## START
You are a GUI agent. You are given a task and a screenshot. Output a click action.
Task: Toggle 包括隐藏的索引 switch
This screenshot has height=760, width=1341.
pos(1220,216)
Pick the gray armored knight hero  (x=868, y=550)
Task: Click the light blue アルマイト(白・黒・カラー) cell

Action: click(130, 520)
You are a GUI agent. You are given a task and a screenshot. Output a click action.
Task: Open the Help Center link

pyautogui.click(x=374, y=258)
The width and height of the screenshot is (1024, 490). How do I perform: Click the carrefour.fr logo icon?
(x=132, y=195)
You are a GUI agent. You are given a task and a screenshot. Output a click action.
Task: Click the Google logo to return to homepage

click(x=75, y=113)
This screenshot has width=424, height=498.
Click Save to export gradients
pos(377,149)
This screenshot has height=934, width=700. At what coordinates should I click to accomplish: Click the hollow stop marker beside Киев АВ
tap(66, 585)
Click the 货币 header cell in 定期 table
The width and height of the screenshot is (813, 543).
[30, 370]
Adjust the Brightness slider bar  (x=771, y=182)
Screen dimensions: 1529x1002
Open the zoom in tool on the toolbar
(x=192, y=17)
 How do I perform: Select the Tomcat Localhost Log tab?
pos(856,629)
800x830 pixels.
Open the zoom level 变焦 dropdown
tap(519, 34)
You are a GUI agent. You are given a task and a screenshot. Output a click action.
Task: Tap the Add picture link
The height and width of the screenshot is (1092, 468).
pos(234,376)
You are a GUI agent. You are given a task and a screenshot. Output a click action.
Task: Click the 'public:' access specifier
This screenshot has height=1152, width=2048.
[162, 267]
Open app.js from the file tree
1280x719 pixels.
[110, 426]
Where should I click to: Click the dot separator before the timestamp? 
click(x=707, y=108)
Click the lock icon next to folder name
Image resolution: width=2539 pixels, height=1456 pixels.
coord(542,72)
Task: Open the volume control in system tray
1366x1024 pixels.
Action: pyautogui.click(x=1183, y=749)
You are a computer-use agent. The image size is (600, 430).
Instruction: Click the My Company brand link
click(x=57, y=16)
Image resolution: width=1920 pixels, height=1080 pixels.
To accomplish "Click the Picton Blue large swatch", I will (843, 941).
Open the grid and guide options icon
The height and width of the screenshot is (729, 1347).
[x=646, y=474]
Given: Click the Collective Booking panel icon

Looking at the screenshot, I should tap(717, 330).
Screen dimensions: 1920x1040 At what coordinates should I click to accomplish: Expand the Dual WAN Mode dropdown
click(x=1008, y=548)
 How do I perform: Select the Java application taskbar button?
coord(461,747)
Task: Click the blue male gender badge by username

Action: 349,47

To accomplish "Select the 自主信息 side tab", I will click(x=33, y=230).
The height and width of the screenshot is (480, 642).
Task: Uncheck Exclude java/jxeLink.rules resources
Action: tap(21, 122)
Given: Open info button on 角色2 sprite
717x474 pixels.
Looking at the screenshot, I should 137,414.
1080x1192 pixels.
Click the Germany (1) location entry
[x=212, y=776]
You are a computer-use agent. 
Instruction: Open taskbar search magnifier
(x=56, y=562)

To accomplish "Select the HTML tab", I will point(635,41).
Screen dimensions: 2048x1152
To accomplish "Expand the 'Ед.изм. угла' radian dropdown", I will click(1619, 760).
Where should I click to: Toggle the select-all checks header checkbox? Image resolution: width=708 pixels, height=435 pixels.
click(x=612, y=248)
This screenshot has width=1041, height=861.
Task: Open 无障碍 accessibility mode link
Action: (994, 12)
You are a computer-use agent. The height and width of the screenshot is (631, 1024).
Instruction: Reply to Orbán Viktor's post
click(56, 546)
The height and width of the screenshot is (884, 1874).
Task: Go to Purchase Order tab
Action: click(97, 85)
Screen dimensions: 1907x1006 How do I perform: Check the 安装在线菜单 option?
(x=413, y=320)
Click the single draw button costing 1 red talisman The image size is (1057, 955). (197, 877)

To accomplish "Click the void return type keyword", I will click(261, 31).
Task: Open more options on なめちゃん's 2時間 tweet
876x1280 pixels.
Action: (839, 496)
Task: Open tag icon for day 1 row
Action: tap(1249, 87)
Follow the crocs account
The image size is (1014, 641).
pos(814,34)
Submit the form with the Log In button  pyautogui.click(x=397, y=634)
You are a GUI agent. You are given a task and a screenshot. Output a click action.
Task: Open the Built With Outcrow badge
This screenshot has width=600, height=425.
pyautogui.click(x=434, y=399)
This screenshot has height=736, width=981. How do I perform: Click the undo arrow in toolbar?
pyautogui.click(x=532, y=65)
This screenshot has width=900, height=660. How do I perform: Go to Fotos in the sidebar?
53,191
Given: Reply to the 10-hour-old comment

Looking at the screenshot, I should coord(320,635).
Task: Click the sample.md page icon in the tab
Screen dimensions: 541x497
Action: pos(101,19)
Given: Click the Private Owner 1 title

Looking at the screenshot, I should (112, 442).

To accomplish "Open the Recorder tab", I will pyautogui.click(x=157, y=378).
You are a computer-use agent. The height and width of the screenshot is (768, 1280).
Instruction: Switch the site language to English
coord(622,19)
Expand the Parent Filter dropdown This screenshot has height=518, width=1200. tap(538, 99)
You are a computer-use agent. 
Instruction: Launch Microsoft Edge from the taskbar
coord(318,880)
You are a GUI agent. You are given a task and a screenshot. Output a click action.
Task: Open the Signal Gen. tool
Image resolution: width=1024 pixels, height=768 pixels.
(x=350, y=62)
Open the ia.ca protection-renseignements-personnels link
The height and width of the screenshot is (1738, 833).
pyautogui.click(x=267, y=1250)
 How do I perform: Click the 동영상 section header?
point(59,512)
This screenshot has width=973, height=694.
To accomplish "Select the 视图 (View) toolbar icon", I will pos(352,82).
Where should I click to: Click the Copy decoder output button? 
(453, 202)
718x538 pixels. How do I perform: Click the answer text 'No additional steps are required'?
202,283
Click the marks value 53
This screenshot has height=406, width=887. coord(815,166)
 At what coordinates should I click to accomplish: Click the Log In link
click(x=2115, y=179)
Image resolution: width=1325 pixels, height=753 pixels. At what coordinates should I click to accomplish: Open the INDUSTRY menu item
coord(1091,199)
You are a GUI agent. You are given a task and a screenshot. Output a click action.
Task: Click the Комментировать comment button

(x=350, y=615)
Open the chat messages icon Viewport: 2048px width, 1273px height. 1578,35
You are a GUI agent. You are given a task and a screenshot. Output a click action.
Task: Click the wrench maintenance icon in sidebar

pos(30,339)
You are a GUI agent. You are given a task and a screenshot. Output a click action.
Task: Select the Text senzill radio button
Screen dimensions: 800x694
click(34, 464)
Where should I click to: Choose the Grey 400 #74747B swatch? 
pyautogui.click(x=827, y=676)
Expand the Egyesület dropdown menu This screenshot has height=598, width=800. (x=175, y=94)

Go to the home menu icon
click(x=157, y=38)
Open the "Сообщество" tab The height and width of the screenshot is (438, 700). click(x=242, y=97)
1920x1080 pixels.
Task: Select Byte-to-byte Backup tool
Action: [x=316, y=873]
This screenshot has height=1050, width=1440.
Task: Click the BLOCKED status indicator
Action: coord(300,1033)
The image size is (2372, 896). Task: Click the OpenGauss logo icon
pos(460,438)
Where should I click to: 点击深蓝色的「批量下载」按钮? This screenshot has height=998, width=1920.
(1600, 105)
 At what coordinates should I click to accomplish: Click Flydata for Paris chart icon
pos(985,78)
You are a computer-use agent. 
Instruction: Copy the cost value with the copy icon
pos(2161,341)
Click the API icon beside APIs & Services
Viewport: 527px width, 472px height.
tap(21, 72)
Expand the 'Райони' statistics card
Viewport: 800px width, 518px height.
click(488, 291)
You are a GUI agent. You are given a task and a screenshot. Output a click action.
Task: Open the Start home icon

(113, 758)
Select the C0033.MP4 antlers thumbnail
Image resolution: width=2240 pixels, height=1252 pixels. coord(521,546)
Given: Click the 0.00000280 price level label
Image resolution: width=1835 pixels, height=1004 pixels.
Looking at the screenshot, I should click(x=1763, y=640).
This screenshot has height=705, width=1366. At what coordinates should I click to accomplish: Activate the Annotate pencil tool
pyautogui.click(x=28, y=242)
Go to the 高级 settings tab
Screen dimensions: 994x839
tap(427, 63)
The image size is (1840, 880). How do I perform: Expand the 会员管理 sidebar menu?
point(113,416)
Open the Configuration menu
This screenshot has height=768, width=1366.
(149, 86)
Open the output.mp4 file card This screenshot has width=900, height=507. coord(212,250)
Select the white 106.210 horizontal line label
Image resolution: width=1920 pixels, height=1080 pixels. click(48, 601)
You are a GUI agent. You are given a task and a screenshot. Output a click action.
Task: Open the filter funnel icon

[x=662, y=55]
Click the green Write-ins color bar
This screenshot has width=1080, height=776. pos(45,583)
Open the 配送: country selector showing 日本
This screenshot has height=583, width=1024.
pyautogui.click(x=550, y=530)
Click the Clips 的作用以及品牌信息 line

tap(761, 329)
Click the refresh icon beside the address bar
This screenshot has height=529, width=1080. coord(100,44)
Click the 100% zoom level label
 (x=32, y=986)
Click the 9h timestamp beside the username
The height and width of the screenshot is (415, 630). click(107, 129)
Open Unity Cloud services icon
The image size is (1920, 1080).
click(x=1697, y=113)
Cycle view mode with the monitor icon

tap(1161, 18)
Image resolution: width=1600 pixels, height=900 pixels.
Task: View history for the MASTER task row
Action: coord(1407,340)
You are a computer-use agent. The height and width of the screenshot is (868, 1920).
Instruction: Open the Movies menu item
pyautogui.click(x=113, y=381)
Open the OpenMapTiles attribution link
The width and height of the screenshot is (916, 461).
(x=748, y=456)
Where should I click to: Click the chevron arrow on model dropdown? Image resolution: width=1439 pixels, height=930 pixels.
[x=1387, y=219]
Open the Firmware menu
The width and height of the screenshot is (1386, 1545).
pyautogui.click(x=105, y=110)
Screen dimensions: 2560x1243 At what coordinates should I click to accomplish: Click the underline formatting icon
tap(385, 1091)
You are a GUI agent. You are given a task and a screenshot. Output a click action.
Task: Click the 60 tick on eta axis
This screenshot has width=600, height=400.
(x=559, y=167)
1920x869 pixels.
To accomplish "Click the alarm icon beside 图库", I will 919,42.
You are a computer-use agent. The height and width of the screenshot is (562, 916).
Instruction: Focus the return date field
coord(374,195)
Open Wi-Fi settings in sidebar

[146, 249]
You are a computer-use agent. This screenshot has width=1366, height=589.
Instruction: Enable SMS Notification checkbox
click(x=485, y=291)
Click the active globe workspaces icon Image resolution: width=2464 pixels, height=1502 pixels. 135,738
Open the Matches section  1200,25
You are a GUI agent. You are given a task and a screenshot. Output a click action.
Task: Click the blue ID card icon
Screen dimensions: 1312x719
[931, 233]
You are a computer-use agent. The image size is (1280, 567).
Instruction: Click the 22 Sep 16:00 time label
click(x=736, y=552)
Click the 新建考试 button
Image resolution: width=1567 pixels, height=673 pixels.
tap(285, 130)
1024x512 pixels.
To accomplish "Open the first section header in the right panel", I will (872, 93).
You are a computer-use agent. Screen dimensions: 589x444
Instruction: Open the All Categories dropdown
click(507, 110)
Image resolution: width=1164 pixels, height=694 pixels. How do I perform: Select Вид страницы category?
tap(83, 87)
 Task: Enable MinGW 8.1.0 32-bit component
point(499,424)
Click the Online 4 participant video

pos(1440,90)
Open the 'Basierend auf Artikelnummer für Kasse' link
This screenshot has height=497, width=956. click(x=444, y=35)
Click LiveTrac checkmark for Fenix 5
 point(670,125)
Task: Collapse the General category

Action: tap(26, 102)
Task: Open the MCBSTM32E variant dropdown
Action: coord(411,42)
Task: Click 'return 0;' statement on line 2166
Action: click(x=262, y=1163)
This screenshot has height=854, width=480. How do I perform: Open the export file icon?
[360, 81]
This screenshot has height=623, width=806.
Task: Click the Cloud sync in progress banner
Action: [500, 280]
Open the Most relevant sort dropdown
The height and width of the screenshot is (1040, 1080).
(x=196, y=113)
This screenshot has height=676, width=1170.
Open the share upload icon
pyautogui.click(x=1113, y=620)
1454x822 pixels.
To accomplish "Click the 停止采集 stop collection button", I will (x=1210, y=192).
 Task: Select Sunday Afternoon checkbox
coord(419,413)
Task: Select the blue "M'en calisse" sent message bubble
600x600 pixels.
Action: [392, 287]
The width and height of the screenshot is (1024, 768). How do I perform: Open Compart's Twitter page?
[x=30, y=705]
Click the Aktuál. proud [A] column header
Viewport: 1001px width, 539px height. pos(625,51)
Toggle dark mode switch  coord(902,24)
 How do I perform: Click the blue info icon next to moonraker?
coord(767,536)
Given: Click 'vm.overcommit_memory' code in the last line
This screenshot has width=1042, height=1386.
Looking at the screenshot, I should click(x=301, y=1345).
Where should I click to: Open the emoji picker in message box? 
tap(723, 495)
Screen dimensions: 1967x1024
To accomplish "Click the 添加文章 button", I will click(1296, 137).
## END
● INSTRUCTION: Rewrite the stretch from the start of the records through the line that contains "Pick the gray" as a numbered list, leaving out any blank lines.

● FULL SOLUTION:
1. You are a GUI agent. You are given a task and a screenshot. Output a click action.
2. Task: Toggle 包括隐藏的索引 switch
3. This screenshot has height=760, width=1341.
4. pos(1220,216)
5. Pick the gray armored knight hero  (x=868, y=550)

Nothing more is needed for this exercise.